Each line from the one containing "[Share by Mail] (93, 1792)" through the last line of the data below should be printed exactly, please, with any pictures omitted.
--- START ---
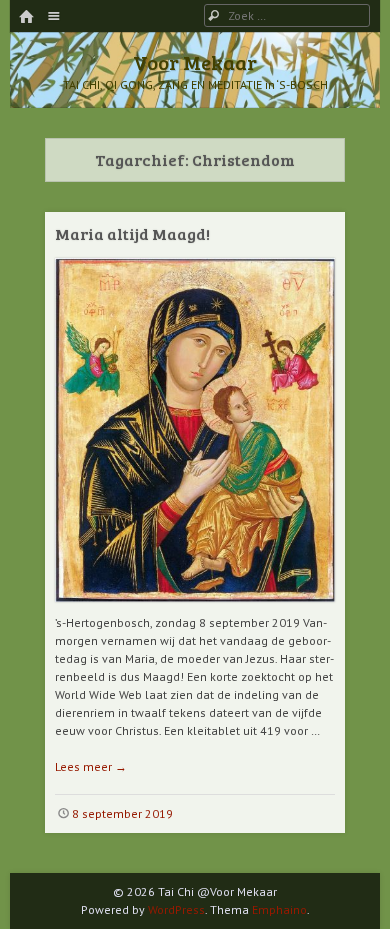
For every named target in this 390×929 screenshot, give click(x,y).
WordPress (176, 909)
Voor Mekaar (195, 62)
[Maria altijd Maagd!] (195, 609)
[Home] (26, 17)
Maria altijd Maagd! (132, 233)
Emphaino (279, 909)
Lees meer (91, 766)
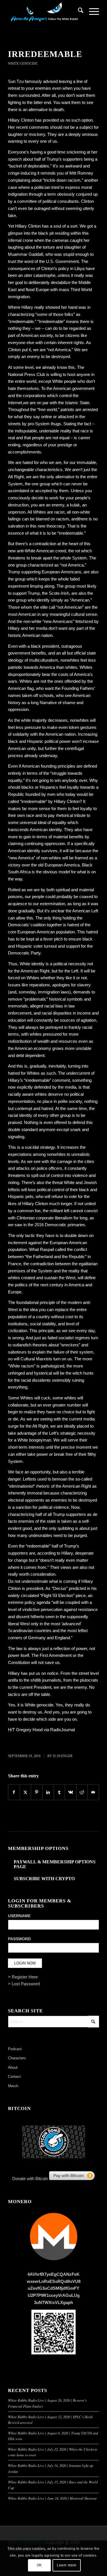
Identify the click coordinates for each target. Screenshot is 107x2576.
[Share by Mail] (93, 1792)
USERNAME (19, 1916)
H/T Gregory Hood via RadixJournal (41, 1729)
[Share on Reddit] (82, 1792)
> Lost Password (24, 1983)
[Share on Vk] (70, 1792)
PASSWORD (19, 1939)
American (80, 600)
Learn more (66, 2565)
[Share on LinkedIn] (48, 1792)
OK (39, 2565)
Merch (13, 2086)
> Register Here (23, 1976)
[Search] (77, 11)
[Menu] (91, 11)
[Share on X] (25, 1792)
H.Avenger (62, 1756)
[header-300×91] (44, 11)
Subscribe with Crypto (44, 1878)
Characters (17, 2058)
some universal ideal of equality (37, 822)
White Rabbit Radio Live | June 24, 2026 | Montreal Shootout (52, 2498)
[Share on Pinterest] (36, 1792)
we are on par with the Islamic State (56, 402)
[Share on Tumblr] (59, 1792)
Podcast (15, 2049)
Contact (14, 2076)
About (13, 2067)
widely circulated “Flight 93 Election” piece (47, 1595)
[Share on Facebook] (14, 1792)
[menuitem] (77, 11)
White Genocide (22, 64)
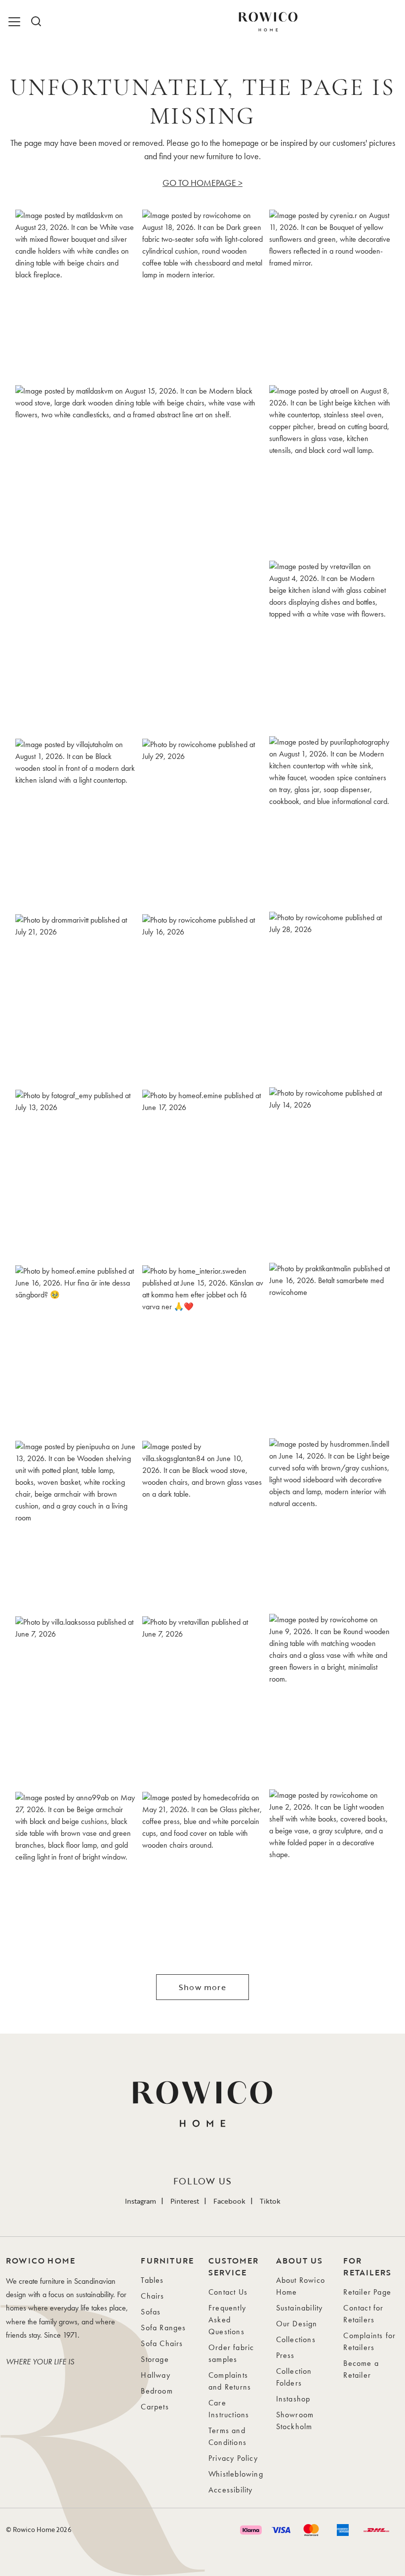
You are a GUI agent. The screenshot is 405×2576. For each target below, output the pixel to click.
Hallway (155, 2375)
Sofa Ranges (163, 2327)
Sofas (151, 2312)
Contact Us (227, 2292)
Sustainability (299, 2308)
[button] (75, 294)
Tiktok (270, 2201)
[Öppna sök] (35, 22)
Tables (152, 2280)
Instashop (293, 2399)
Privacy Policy (233, 2458)
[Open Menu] (16, 22)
--- END ---
TASK ANSWER:
[Share by Mail] (93, 1792)
USERNAME (19, 1916)
H/T Gregory Hood via RadixJournal (41, 1729)
[Share on Reddit] (82, 1792)
> Lost Password (24, 1983)
[Share on Vk] (70, 1792)
PASSWORD (19, 1939)
American (80, 600)
Learn more (66, 2565)
[Share on LinkedIn] (48, 1792)
OK (39, 2565)
Merch (13, 2086)
> Register Here (23, 1976)
[Search] (77, 11)
[Menu] (91, 11)
[Share on X] (25, 1792)
H.Avenger (62, 1756)
[header-300×91] (44, 11)
Subscribe with Crypto (44, 1878)
Characters (17, 2058)
some universal ideal of equality (37, 822)
White Rabbit Radio Live | June 24, 2026 | Montreal Shootout (52, 2498)
[Share on Pinterest] (36, 1792)
we are on par with the Islamic State (56, 402)
[Share on Tumblr] (59, 1792)
Podcast (15, 2049)
Contact (14, 2076)
About (13, 2067)
widely circulated “Flight 93 Election” piece (47, 1595)
[Share on Facebook] (14, 1792)
[menuitem] (77, 11)
White Genocide (22, 64)
You are a GUI agent. The screenshot is 405×2576. For each target below, output the pixel to click.
Hallway (155, 2375)
Sofa Ranges (163, 2327)
Sofas (151, 2312)
Contact Us (227, 2292)
Sustainability (299, 2308)
[button] (75, 294)
Tiktok (270, 2201)
[Öppna sök] (35, 22)
Tables (152, 2280)
Instashop (293, 2399)
Privacy Policy (233, 2458)
[Open Menu] (16, 22)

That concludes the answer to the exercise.